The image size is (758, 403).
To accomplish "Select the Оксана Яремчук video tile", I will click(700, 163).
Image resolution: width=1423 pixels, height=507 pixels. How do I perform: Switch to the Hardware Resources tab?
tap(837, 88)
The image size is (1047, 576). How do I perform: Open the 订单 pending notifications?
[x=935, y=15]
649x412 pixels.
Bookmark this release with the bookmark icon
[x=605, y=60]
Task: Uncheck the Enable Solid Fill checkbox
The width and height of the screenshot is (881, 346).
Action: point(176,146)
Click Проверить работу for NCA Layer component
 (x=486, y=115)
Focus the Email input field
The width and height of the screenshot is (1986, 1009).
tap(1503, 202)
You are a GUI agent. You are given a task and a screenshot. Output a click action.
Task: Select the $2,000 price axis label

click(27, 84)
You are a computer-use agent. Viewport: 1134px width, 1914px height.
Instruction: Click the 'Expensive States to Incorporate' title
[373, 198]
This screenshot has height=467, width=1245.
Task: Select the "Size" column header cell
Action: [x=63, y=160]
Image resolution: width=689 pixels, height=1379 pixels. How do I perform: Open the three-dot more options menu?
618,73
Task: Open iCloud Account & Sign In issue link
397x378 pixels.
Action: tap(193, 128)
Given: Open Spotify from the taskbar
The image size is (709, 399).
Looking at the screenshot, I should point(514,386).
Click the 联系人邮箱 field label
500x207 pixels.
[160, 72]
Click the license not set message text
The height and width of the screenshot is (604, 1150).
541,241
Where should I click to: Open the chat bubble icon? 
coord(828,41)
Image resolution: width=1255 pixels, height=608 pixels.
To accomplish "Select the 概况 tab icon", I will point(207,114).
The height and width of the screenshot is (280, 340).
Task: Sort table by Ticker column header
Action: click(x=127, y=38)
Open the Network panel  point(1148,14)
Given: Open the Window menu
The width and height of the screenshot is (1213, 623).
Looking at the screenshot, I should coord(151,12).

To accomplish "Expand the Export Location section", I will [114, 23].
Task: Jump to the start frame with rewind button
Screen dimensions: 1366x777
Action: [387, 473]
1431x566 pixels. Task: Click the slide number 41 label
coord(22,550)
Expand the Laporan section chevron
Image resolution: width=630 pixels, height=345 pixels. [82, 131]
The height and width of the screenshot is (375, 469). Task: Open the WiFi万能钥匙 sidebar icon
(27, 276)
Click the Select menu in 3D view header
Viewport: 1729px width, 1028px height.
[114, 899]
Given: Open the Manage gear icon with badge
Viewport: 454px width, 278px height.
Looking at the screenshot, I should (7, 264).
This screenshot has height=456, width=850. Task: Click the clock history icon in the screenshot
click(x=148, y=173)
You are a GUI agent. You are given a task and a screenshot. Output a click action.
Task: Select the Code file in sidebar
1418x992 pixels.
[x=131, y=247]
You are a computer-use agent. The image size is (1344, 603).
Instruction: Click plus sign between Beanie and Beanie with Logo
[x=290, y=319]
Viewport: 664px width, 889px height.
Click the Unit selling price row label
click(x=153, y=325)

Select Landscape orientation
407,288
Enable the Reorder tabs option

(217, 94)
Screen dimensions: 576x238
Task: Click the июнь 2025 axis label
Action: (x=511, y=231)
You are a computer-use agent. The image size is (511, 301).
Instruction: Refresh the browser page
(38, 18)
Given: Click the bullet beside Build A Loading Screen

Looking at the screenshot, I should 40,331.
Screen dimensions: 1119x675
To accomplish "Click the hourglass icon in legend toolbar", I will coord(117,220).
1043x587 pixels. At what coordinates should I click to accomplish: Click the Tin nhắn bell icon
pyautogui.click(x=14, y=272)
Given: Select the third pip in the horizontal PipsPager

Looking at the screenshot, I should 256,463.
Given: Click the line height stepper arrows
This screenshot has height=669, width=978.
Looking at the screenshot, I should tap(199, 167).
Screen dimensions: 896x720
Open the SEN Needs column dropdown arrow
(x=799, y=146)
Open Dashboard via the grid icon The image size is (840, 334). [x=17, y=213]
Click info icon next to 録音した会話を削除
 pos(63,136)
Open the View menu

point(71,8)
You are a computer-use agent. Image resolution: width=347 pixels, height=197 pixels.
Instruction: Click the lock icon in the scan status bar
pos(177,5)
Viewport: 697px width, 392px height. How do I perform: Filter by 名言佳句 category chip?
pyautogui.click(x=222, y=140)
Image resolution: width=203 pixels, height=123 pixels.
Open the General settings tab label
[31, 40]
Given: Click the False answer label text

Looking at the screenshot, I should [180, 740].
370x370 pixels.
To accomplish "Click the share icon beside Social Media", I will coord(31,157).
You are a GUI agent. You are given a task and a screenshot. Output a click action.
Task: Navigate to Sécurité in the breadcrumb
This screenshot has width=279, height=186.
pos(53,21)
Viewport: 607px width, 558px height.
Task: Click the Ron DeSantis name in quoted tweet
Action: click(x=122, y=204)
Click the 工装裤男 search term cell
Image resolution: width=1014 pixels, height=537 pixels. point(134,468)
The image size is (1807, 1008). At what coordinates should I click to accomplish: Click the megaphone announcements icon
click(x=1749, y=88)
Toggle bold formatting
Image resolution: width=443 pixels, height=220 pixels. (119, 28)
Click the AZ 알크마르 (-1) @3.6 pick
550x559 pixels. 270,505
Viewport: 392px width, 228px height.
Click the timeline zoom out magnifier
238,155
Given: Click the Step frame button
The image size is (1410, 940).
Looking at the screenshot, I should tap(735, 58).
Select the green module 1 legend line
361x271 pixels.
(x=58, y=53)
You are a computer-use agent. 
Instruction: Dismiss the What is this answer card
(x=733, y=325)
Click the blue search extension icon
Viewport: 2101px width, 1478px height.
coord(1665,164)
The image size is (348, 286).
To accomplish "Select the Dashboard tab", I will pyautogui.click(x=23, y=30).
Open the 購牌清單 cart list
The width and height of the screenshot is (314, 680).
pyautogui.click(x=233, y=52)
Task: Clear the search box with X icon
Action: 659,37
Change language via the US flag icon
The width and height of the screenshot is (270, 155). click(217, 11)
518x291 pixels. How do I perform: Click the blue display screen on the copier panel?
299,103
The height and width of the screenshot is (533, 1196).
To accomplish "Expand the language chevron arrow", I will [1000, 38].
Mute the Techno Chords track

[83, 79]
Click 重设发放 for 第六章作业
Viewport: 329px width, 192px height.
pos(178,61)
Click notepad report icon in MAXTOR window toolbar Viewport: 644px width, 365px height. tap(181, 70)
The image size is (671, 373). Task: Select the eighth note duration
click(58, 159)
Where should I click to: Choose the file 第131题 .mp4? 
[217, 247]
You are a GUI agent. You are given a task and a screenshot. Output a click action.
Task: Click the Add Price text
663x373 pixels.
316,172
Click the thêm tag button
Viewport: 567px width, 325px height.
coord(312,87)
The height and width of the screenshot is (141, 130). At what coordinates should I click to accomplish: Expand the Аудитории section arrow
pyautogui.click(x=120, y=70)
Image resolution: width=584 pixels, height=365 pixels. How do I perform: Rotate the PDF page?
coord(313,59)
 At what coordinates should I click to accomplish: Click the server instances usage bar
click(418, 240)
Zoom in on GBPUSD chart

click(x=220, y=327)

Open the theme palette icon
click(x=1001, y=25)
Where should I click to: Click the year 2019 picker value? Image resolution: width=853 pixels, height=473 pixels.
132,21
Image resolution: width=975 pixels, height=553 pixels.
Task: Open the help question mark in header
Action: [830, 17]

++++++++++++++++++++

*Task requirements*:
Reproduce the rows above word for word, from the first line through the last.

*Solution to the problem*:
The image size is (758, 403).
To accomplish "Select the Оксана Яремчук video tile", I will click(700, 163).
Image resolution: width=1423 pixels, height=507 pixels. How do I perform: Switch to the Hardware Resources tab?
tap(837, 88)
The image size is (1047, 576). How do I perform: Open the 订单 pending notifications?
[x=935, y=15]
649x412 pixels.
Bookmark this release with the bookmark icon
[x=605, y=60]
Task: Uncheck the Enable Solid Fill checkbox
The width and height of the screenshot is (881, 346).
Action: point(176,146)
Click Проверить работу for NCA Layer component
 (x=486, y=115)
Focus the Email input field
The width and height of the screenshot is (1986, 1009).
tap(1503, 202)
You are a GUI agent. You are given a task and a screenshot. Output a click action.
Task: Select the $2,000 price axis label

click(27, 84)
You are a computer-use agent. Viewport: 1134px width, 1914px height.
Instruction: Click the 'Expensive States to Incorporate' title
[373, 198]
This screenshot has height=467, width=1245.
Task: Select the "Size" column header cell
Action: [x=63, y=160]
Image resolution: width=689 pixels, height=1379 pixels. How do I perform: Open the three-dot more options menu?
618,73
Task: Open iCloud Account & Sign In issue link
397x378 pixels.
Action: tap(193, 128)
Given: Open Spotify from the taskbar
The image size is (709, 399).
Looking at the screenshot, I should point(514,386).
Click the 联系人邮箱 field label
500x207 pixels.
[160, 72]
Click the license not set message text
The height and width of the screenshot is (604, 1150).
541,241
Where should I click to: Open the chat bubble icon? 
coord(828,41)
Image resolution: width=1255 pixels, height=608 pixels.
To accomplish "Select the 概况 tab icon", I will point(207,114).
The height and width of the screenshot is (280, 340).
Task: Sort table by Ticker column header
Action: click(x=127, y=38)
Open the Network panel  point(1148,14)
Given: Open the Window menu
The width and height of the screenshot is (1213, 623).
Looking at the screenshot, I should coord(151,12).

To accomplish "Expand the Export Location section", I will [114, 23].
Task: Jump to the start frame with rewind button
Screen dimensions: 1366x777
Action: [387, 473]
1431x566 pixels. Task: Click the slide number 41 label
coord(22,550)
Expand the Laporan section chevron
Image resolution: width=630 pixels, height=345 pixels. [82, 131]
The height and width of the screenshot is (375, 469). Task: Open the WiFi万能钥匙 sidebar icon
(27, 276)
Click the Select menu in 3D view header
Viewport: 1729px width, 1028px height.
[114, 899]
Given: Open the Manage gear icon with badge
Viewport: 454px width, 278px height.
Looking at the screenshot, I should (7, 264).
This screenshot has height=456, width=850. Task: Click the clock history icon in the screenshot
click(x=148, y=173)
You are a GUI agent. You are given a task and a screenshot. Output a click action.
Task: Select the Code file in sidebar
1418x992 pixels.
[x=131, y=247]
You are a computer-use agent. The image size is (1344, 603).
Instruction: Click plus sign between Beanie and Beanie with Logo
[x=290, y=319]
Viewport: 664px width, 889px height.
Click the Unit selling price row label
click(x=153, y=325)

Select Landscape orientation
407,288
Enable the Reorder tabs option

(217, 94)
Screen dimensions: 576x238
Task: Click the июнь 2025 axis label
Action: (x=511, y=231)
You are a computer-use agent. The image size is (511, 301).
Instruction: Refresh the browser page
(38, 18)
Given: Click the bullet beside Build A Loading Screen

Looking at the screenshot, I should 40,331.
Screen dimensions: 1119x675
To accomplish "Click the hourglass icon in legend toolbar", I will coord(117,220).
1043x587 pixels. At what coordinates should I click to accomplish: Click the Tin nhắn bell icon
pyautogui.click(x=14, y=272)
Given: Select the third pip in the horizontal PipsPager

Looking at the screenshot, I should 256,463.
Given: Click the line height stepper arrows
This screenshot has height=669, width=978.
Looking at the screenshot, I should tap(199, 167).
Screen dimensions: 896x720
Open the SEN Needs column dropdown arrow
(x=799, y=146)
Open Dashboard via the grid icon The image size is (840, 334). [x=17, y=213]
Click info icon next to 録音した会話を削除
 pos(63,136)
Open the View menu

point(71,8)
You are a computer-use agent. Image resolution: width=347 pixels, height=197 pixels.
Instruction: Click the lock icon in the scan status bar
pos(177,5)
Viewport: 697px width, 392px height. How do I perform: Filter by 名言佳句 category chip?
pyautogui.click(x=222, y=140)
Image resolution: width=203 pixels, height=123 pixels.
Open the General settings tab label
[31, 40]
Given: Click the False answer label text

Looking at the screenshot, I should [180, 740].
370x370 pixels.
To accomplish "Click the share icon beside Social Media", I will coord(31,157).
You are a GUI agent. You are given a task and a screenshot. Output a click action.
Task: Navigate to Sécurité in the breadcrumb
This screenshot has width=279, height=186.
pos(53,21)
Viewport: 607px width, 558px height.
Task: Click the Ron DeSantis name in quoted tweet
Action: click(x=122, y=204)
Click the 工装裤男 search term cell
Image resolution: width=1014 pixels, height=537 pixels. point(134,468)
The image size is (1807, 1008). At what coordinates should I click to accomplish: Click the megaphone announcements icon
click(x=1749, y=88)
Toggle bold formatting
Image resolution: width=443 pixels, height=220 pixels. (119, 28)
Click the AZ 알크마르 (-1) @3.6 pick
550x559 pixels. 270,505
Viewport: 392px width, 228px height.
Click the timeline zoom out magnifier
238,155
Given: Click the Step frame button
The image size is (1410, 940).
Looking at the screenshot, I should tap(735, 58).
Select the green module 1 legend line
361x271 pixels.
(x=58, y=53)
You are a computer-use agent. 
Instruction: Dismiss the What is this answer card
(x=733, y=325)
Click the blue search extension icon
Viewport: 2101px width, 1478px height.
coord(1665,164)
The image size is (348, 286).
To accomplish "Select the Dashboard tab", I will pyautogui.click(x=23, y=30).
Open the 購牌清單 cart list
The width and height of the screenshot is (314, 680).
pyautogui.click(x=233, y=52)
Task: Clear the search box with X icon
Action: 659,37
Change language via the US flag icon
The width and height of the screenshot is (270, 155). click(217, 11)
518x291 pixels. How do I perform: Click the blue display screen on the copier panel?
299,103
The height and width of the screenshot is (533, 1196).
To accomplish "Expand the language chevron arrow", I will [1000, 38].
Mute the Techno Chords track

[83, 79]
Click 重设发放 for 第六章作业
Viewport: 329px width, 192px height.
pos(178,61)
Click notepad report icon in MAXTOR window toolbar Viewport: 644px width, 365px height. tap(181, 70)
The image size is (671, 373). Task: Select the eighth note duration
click(58, 159)
Where should I click to: Choose the file 第131题 .mp4? 
[217, 247]
You are a GUI agent. You are given a task and a screenshot. Output a click action.
Task: Click the Add Price text
663x373 pixels.
316,172
Click the thêm tag button
Viewport: 567px width, 325px height.
coord(312,87)
The height and width of the screenshot is (141, 130). At what coordinates should I click to accomplish: Expand the Аудитории section arrow
pyautogui.click(x=120, y=70)
Image resolution: width=584 pixels, height=365 pixels. How do I perform: Rotate the PDF page?
coord(313,59)
 At what coordinates should I click to accomplish: Click the server instances usage bar
click(418, 240)
Zoom in on GBPUSD chart

click(x=220, y=327)

Open the theme palette icon
click(x=1001, y=25)
Where should I click to: Click the year 2019 picker value? Image resolution: width=853 pixels, height=473 pixels.
132,21
Image resolution: width=975 pixels, height=553 pixels.
Task: Open the help question mark in header
Action: [830, 17]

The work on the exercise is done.